Set yourself a savings goal and plan how you’ll achieve it. This will help you work out how much you can afford to deposit weekly to hit your savings target and the type of account best suited to your aims. Use Savvy’s handy budget planner calculator to work out how much you have left over to put aside.

Balance fees and interest

While they are generally fee-free, some savings accounts do have added costs, including $5 monthly account keeping fees. Use Savvy to find a high interest, low-cost account to avoid your interest being eaten up by fees.

Compare with Savvy

Doing your homework is the key to finding a savings account that works the best for you. Savvy helps you compare interest rates, conditions and a range of other variables to make finding the right type of account simple and headache-free. You can even use Savvy’s savings calculator to road-test various interest rates.

Consider all types of institution

Credit unions and online banks may have more competitive interest rate deals than the big banks. Make sure you compare offers with the smaller banks to get the best account on the market.

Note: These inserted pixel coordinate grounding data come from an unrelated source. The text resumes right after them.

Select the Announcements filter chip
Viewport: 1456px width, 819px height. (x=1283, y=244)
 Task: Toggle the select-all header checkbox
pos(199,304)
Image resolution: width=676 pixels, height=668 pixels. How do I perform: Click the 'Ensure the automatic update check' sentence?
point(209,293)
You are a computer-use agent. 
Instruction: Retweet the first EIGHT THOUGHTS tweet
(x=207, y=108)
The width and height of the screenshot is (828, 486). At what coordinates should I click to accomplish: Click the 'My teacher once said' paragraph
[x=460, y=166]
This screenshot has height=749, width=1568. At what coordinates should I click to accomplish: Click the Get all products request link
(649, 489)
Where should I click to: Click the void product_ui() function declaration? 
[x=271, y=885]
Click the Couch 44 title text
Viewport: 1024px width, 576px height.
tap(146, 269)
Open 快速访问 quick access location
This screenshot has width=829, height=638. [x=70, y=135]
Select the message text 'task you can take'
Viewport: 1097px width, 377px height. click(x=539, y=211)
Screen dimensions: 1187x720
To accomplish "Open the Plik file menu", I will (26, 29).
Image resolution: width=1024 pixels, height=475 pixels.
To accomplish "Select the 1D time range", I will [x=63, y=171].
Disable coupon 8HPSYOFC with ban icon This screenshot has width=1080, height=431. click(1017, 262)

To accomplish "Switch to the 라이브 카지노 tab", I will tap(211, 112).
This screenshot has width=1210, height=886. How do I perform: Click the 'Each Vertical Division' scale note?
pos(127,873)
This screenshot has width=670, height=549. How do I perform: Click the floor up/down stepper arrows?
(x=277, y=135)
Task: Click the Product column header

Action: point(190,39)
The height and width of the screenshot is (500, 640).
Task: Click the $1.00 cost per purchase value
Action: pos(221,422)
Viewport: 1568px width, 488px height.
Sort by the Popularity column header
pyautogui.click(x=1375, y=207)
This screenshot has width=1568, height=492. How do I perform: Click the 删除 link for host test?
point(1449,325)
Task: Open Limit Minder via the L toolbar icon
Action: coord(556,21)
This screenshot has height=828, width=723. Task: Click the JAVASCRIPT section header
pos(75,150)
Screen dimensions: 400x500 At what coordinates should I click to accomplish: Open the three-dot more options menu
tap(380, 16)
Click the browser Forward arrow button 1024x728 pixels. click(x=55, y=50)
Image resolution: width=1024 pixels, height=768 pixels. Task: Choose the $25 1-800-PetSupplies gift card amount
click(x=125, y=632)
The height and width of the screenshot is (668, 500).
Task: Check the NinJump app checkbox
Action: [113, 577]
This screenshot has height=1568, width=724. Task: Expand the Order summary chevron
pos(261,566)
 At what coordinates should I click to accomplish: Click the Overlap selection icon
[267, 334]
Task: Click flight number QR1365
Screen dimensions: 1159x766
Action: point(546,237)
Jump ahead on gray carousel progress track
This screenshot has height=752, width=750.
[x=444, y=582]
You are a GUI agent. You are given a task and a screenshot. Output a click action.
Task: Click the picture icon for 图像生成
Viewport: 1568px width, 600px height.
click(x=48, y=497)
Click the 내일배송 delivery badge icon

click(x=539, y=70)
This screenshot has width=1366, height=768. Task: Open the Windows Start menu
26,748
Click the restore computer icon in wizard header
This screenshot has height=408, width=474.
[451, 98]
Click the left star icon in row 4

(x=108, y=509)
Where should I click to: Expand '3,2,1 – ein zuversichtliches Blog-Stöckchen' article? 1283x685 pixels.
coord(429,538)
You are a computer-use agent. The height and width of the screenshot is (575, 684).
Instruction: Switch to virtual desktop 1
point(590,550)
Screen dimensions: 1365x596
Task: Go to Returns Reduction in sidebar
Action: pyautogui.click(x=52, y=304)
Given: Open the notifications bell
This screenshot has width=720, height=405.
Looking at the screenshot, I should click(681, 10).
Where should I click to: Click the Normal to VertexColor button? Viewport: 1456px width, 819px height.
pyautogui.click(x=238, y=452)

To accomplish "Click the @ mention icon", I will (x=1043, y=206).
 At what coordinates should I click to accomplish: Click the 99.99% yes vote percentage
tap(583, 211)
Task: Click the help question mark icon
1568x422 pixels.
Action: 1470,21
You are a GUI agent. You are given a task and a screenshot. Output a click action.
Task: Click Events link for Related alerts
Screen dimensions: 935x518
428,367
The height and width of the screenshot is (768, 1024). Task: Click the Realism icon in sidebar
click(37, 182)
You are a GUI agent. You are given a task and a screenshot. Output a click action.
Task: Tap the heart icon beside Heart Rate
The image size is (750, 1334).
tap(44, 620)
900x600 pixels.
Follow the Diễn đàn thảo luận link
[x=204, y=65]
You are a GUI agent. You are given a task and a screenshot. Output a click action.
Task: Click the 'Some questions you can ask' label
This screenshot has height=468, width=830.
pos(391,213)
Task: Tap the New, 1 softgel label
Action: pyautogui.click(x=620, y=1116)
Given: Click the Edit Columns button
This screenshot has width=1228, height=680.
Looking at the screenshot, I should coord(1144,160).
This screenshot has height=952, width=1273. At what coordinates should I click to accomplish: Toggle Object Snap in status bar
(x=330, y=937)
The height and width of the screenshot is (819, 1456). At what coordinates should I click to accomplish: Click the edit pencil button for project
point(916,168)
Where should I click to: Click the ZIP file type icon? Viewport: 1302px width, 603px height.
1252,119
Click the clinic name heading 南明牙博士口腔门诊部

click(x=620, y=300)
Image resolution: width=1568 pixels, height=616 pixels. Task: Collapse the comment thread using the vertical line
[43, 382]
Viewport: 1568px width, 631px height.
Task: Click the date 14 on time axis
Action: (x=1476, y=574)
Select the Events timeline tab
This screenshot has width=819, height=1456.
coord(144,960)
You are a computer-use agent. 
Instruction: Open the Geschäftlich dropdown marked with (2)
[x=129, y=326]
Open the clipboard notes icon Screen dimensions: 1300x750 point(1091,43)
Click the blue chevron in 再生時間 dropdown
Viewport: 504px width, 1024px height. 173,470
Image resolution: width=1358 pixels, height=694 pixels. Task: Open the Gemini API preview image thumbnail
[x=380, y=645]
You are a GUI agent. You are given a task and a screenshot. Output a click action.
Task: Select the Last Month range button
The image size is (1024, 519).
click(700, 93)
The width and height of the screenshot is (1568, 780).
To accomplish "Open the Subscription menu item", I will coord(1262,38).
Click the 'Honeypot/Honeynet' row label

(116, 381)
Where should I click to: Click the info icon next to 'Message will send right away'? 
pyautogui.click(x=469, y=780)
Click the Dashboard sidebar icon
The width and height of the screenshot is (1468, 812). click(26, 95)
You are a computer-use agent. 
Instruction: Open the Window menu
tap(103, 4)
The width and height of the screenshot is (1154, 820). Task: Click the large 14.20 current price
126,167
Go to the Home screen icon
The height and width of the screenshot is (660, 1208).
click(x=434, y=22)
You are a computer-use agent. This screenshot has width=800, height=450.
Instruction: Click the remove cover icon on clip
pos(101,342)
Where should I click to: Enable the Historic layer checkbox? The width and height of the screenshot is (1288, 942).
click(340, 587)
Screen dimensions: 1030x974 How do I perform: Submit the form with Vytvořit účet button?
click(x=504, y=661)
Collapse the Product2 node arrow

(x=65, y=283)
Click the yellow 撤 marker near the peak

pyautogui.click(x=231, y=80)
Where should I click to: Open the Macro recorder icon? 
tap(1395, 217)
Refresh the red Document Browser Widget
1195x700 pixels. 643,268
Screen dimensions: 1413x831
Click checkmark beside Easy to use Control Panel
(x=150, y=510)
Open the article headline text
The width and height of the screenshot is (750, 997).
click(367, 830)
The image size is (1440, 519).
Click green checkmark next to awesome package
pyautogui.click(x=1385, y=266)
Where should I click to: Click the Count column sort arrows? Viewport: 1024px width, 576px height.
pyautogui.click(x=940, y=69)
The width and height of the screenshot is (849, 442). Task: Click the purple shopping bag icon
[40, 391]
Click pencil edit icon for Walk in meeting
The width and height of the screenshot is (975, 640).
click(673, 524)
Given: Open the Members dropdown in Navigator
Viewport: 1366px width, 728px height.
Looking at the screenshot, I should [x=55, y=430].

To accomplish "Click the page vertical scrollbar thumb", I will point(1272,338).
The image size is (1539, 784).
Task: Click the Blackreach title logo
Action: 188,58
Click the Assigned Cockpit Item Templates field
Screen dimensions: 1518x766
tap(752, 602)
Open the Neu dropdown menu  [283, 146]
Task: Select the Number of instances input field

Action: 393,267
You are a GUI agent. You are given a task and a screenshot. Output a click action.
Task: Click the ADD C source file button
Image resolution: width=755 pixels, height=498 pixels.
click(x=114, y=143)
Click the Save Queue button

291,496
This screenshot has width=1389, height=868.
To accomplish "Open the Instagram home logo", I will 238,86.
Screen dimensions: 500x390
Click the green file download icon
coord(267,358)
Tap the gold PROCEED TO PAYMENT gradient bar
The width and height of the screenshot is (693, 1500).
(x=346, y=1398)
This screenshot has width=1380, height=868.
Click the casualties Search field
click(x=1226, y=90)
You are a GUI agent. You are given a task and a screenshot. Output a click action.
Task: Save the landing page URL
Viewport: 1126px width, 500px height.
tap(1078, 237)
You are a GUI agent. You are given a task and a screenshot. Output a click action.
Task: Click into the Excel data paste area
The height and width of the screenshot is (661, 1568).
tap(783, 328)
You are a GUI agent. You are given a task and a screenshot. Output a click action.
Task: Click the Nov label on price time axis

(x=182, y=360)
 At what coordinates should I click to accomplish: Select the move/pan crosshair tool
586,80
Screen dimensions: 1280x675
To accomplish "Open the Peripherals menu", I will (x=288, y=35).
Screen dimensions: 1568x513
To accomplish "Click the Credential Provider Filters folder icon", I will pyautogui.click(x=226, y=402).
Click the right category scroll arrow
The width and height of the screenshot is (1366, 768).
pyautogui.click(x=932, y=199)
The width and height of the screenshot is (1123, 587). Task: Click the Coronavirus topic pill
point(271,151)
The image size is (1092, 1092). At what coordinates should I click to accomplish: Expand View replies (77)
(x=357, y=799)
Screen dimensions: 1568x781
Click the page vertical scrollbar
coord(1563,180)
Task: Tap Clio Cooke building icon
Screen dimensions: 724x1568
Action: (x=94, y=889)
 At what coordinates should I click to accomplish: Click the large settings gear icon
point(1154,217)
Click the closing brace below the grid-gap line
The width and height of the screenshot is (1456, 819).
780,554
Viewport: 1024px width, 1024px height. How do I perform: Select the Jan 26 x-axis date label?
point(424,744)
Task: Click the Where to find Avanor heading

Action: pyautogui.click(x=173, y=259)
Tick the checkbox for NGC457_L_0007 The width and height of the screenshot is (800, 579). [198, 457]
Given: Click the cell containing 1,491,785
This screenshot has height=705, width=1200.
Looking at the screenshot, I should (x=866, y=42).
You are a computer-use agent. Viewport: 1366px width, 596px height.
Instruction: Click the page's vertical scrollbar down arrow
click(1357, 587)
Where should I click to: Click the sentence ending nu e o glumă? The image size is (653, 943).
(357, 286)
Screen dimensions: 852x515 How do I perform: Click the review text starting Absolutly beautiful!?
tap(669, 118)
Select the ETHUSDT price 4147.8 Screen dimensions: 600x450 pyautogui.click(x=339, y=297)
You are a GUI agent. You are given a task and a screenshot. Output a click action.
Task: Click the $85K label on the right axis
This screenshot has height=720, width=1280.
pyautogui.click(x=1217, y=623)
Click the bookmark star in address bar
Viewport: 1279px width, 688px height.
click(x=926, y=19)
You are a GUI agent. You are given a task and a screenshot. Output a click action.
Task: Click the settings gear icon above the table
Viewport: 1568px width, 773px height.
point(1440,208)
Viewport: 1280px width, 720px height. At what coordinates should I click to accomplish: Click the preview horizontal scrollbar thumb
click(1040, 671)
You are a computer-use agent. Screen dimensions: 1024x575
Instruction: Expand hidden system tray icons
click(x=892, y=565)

Frequently asked savings account questions

How do I open a savings account?

Opening a savings account by yourself is relatively straightforward. Make sure you meet the eligibility criteria, which includes being at least 14 years old and an Australian resident, for tax purposes. You’ll be asked to submit two forms of ID, which can include a driver’s licence or passport.

How often should I review savings accounts?

You should assess your savings account’s performance regularly to ensure you get the best return on your investment. Comparing with Savvy will make the decision of whether to stay or switch accounts easy.

How is tax calculated on a savings account?

Tax is calculated on the interest your savings account earns, which will be assessed on your gross income. Whether you have to pay tax comes down to which income bracket you fall under, with those earning under $18,200 annually not having to pay tax. You’ll still have to declare it on your tax return, though.

What happens to my joint account if my spouse dies?

In the event of the death of an account holder, the surviving party receives full control of the fund. For example, on a term deposit, the joint account holder can ask for the funds to be released or keep them locked away until they mature.